Smith nodded, hearing the ringing bell of irony in Remo’s words. Indeed, eighty wasn’t old, not to a Master of Sinanju. To any other man, to Smith, eighty was the twilight of life.
Harold W. Smith abruptly laughed. Out loud. “Huh huh huh!”
“What? What?” Remo demanded.
“I don’t think I’ll be around when you’re eighty years old, Remo,” Smith said, with a rare glitter in his eyes. “That means your protégé is one problem I won’t have to deal with.”
“Who says my protégé would give you problems?” Remo asked indignantly.
“Huh huh.” Smith stopped walking and wiped his eyes with a starched handkerchief.
Remo scowled. “Before you bust a gut, remember I didn’t promise to wait for eighty. I could be walking down the street tomorrow and spot some Korean kindergartner with fast reflexes.”
“So, you’re a traditionalist,” Smith observed. “Chiun took an atypical protégé, while you’re thinking of going with the standard Korean child.”
Remo shook his head. “I never thought of it like that. Me the Master who sticks to the Sinanju tradition while Chiun’s the one who breaks all the rules of Sinanju protocol.”
Smith looked at him hard. “You are of Sinanju village.”
“Hey, not me.”
‘You are. Remo, don’t you get it?”
“Get what?”
Harold W. Smith smiled. “You, too, came from the gene pool that spawned Master Chiun. You have the disposition to prove it.”
Remo Williams never thought of it in those terms, never so clearly. Now it was perfectly, obviously true.
“Wow. That’s amazing. That’s incredible. Christ, how’d I miss that all these years? I really am a Sinanju Master, even so far as being—what are they? Obstinate? Argumentative? Cantankerous?”
Smith nodded. “Those are all pretty good.”
Remo chuckled. “Me. Remo. A village elder. What a kick in the pants. What a revelation.”
“Maybe, for you, that revelation was the final step,” Smith suggested. “Maybe at this moment you have become completely the Reigning Master of Sinanju—master of the tradition, of the village, of the heritage.”
Remo nodded. “Yes. Yes, Smitty. That’s one of the wisest things you’ve ever said to me. It’s exactly right.” Remo could feel the new understanding roiling around his brain. Maybe he’d never get a handle on it, but just knowing it was enlightening.
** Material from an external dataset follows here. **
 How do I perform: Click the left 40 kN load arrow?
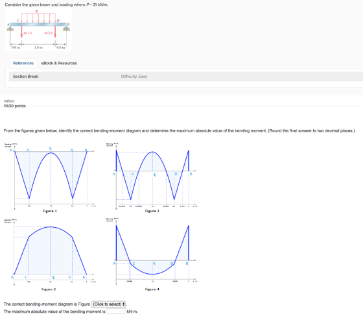[21, 32]
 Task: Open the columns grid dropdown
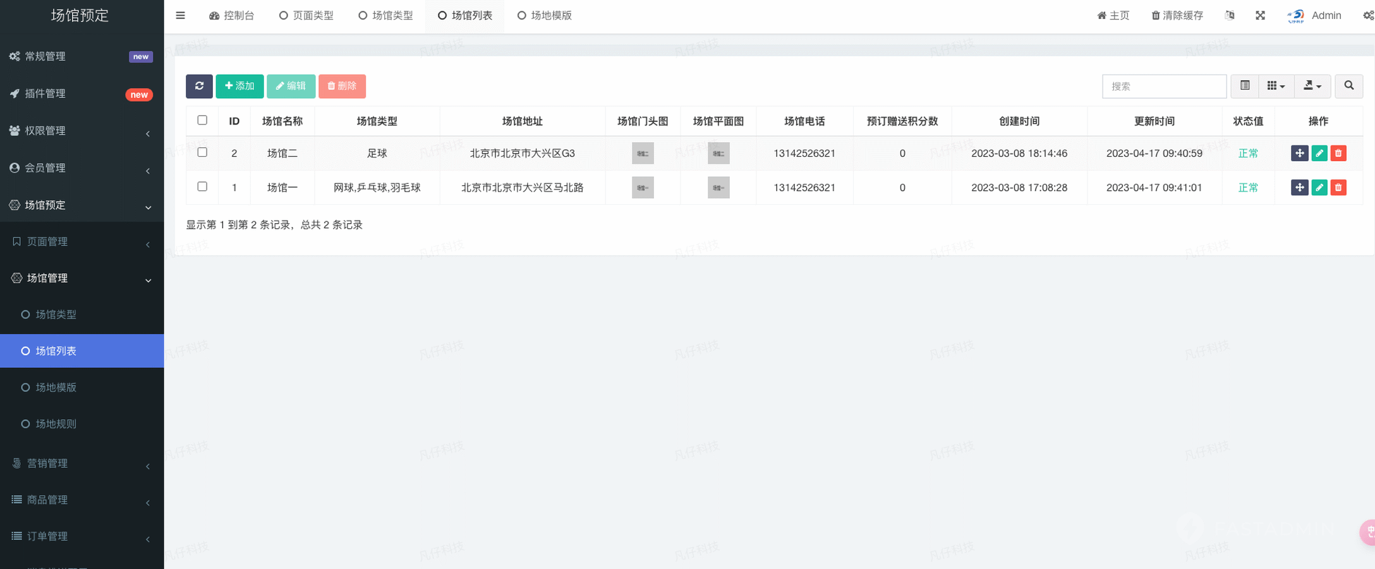1276,86
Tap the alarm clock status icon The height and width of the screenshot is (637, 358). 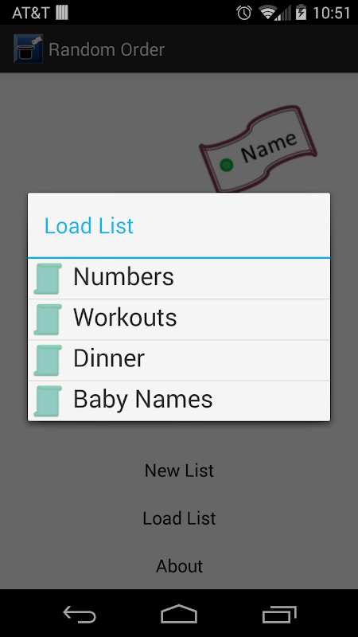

He had the personality traits of the Sinanju bloodline.
“Think I’ll enjoy being obstinate and argumentative and cantankerous to the end of my days?”
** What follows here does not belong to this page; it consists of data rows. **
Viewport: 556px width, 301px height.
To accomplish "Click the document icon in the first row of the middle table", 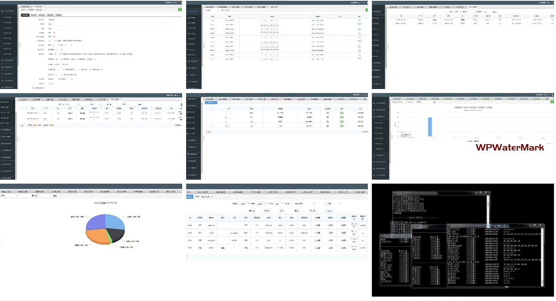I will point(328,113).
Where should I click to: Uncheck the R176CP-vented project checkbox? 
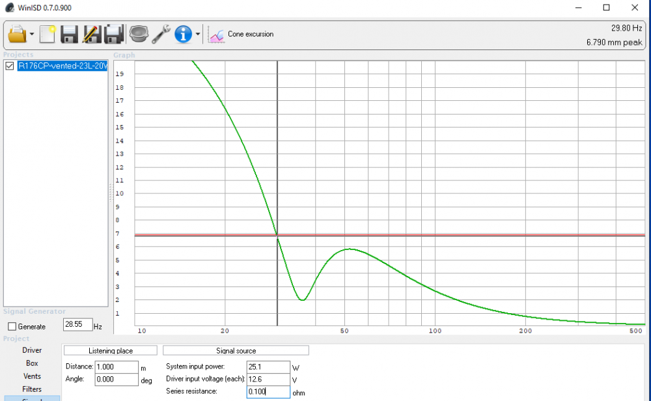pyautogui.click(x=10, y=66)
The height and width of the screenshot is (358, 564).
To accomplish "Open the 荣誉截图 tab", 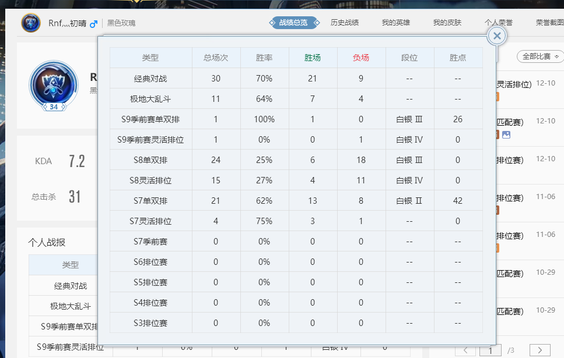I will pyautogui.click(x=549, y=23).
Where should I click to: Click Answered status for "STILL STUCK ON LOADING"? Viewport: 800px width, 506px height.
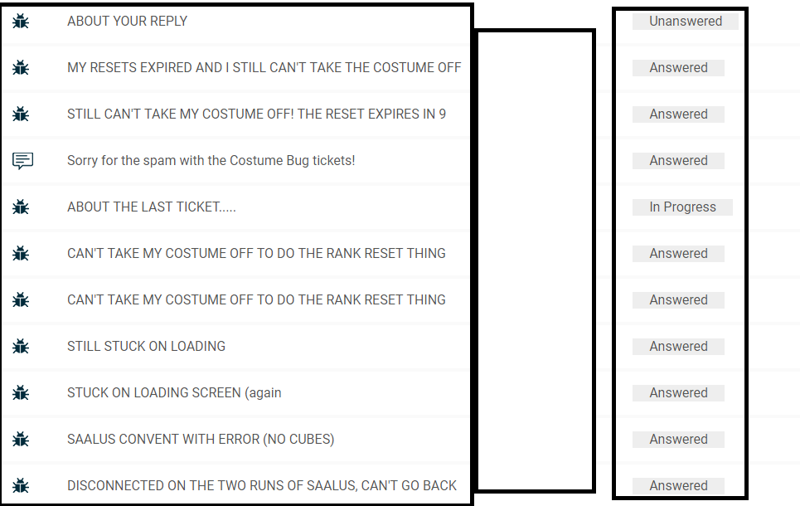[x=678, y=347]
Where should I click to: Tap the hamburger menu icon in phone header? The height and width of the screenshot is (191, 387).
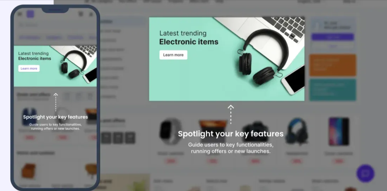pos(20,14)
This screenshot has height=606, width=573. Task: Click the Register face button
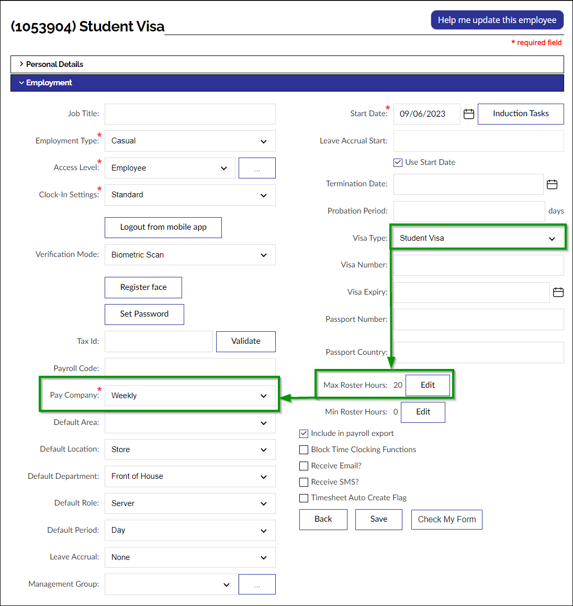click(143, 287)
“Haven’t you always enjoyed it?” Smith asked half-seriously.
Epilogue
“He is awake.”
Remo opened his eyes and found the bird standing on the floor near his mat, looking right at him.
“He is awake,” the bird said again.
“That’s a self-fulfilling statement, bird. Saying it makes it true.”
“He is awake.”
“Try saying this—he is asleep. Night.” Remo attempted to make the words a reality, but the parrot didn’t cooperate. Remo heard it shifting nervously from good foot to bandaged foot and he looked at it again.
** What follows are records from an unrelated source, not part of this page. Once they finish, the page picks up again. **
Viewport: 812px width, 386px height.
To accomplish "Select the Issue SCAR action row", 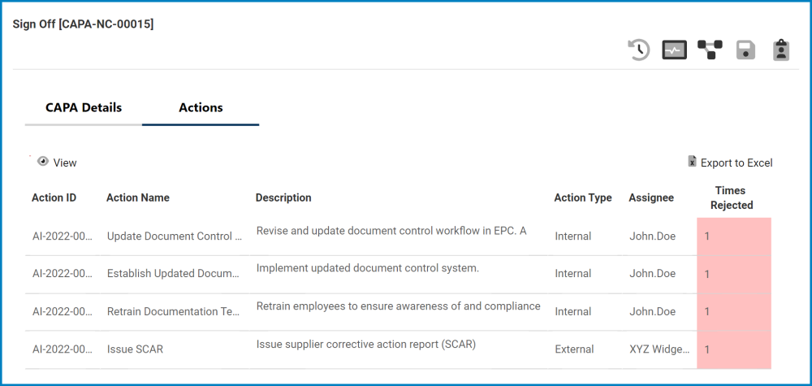I will [135, 349].
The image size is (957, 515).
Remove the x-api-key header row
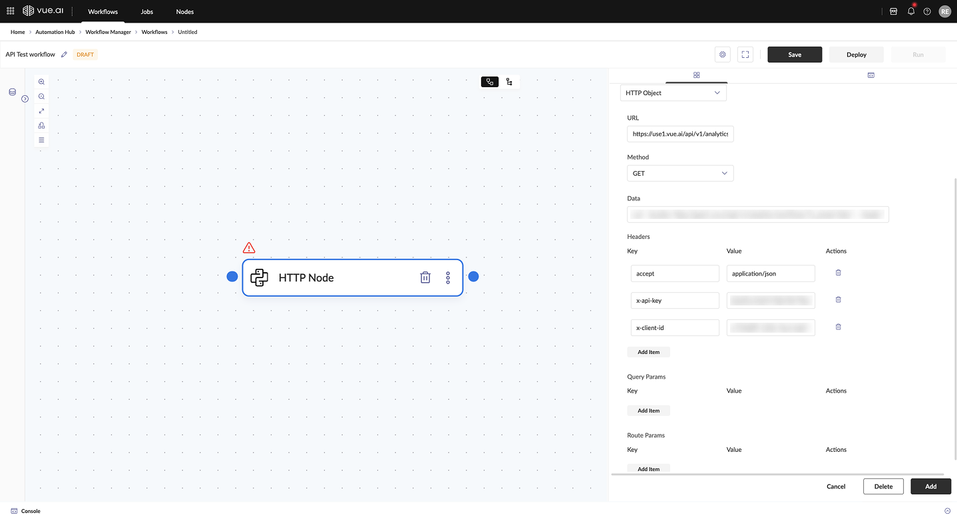click(x=838, y=300)
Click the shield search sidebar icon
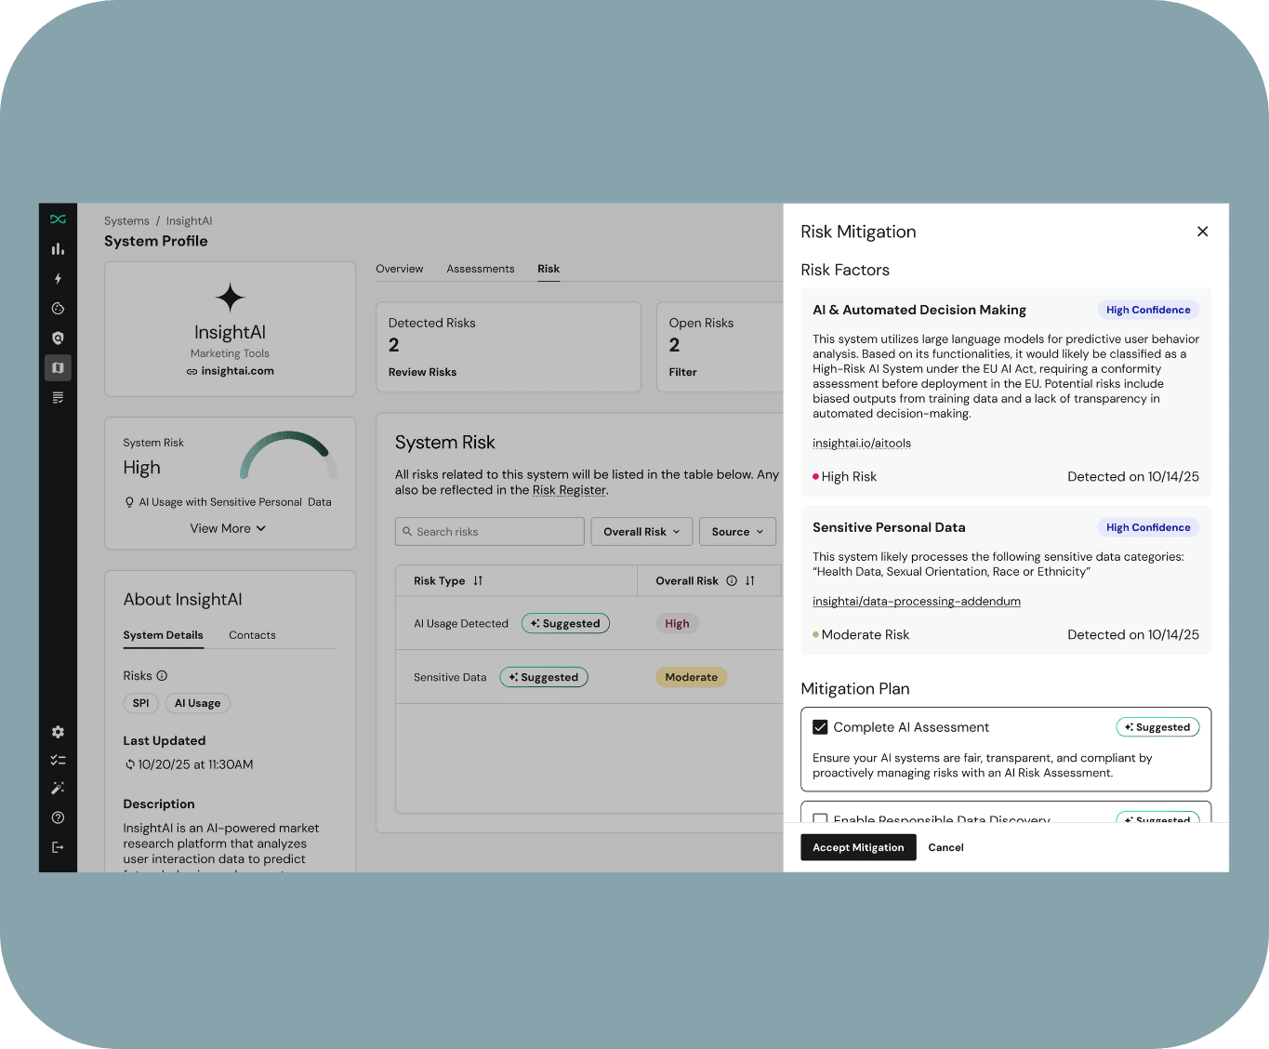 (x=58, y=339)
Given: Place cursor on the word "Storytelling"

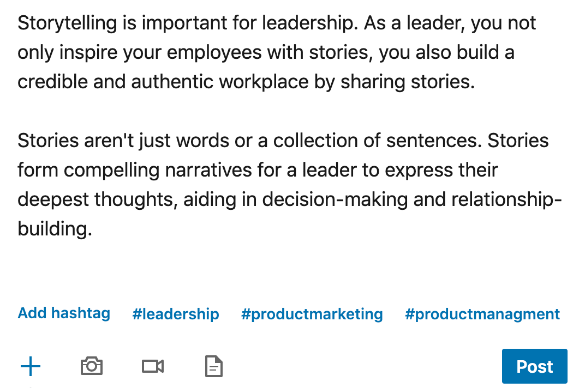Looking at the screenshot, I should [68, 23].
“What are you worried about?”
“He is awake.”
“You want a cracker or something?”
The bird launched into another limerick.
There once were some nasty, loud boys
Who spent their time playing with toys
The worst of the pack
Was a scoundrel named Jack
Who woke HIM with all of his noise.
Remo thought about it “I know it’s dirty, but I still don’t get it.”